Sam Mujuda, legal counsel and deputy editor-in-chief for Post newspaper said the newspaper felt it was doing a citizen’s duty by sending the pictures to Vice President George Kunda.

“When we saw the pictures as editorial management, the pictures were quite disgusting; they were quite gruesome, quite shocking. And we decided that we could not publish them in the newspaper…so we decided that the most important thing was to bring it to the attention of the authorities,” he said.

Mujuda said the Post editors sent the pictures to Vice President Kunda because they wanted the government to take action to end the protracted nurses’ strike.

“We decided to send them to the Vice President because we felt the government was not doing anything tangible to resolve this strike action… so we felt there was need for the government to take this case quite seriously…so we felt we did a noble duty, apart from being journalists, but as members of society,” he Mujuda said.

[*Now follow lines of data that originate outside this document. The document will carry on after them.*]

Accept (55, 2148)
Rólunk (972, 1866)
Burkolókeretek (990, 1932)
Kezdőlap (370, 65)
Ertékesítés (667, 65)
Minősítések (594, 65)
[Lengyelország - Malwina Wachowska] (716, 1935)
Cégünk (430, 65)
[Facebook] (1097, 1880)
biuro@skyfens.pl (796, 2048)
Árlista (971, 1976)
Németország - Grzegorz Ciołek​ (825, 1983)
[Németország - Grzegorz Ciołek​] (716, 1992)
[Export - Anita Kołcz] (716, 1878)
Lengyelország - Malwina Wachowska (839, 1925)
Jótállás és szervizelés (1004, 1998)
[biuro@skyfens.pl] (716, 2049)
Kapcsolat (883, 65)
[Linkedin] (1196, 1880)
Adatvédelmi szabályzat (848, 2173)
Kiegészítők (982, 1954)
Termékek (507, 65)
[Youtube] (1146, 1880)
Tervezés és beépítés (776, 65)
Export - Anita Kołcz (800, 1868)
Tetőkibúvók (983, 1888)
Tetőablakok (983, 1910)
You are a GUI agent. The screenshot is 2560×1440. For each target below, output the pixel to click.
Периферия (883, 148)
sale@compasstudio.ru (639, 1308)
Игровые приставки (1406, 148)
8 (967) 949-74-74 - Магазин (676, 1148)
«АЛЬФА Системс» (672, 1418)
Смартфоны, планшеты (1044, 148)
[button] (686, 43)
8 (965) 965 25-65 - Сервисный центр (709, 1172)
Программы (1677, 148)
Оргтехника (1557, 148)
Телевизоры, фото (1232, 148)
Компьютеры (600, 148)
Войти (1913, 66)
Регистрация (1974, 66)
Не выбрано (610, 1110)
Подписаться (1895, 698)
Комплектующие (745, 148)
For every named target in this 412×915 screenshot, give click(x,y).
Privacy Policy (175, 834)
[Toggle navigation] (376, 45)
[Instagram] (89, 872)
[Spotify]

He denied that the Post newspaper was making a political statement by sending the pictures to the vice president.

“We sent these pictures in secrecy. This issue was never discussed until the president came out openly at his press conference to discuss about those pictures,” he said.

Mujuda accused the Zambian government of looking for ways to shut down the Post newspaper.

“The president did not see the suffering of that woman. I think it is him who has decided to bring politics into it. He’s bringing politics to it because it’s the Post newspaper that brought it out. The president is on record as having vowed to make sure that the Post is closed,” Mujuda said.

Former Zambian Information Minister Mike Mulongoti, speaking in his capacity as an independent Zambian citizen, said Editor Kabwela violated Section 177 [1A] of Zambian law.

“The law prohibits receiving, circulating, [and] possession and once you are found with them, you must now justify why you are found with them,” he said.

Mulongoti denied the Post accusation that the arrest of Kabwela was yet another move by the Zambian government to shut down the Post.

“Well, I do not know whether the indictment is against the Post or against the editor because she’s the one who wrote the letter which accompanied these pictures. And this is why they went for the author of the letter,” Mulongoti said.

He said Zambian courts are independent, and that Editor Kabwela is innocent until proven guilty by the prosecution.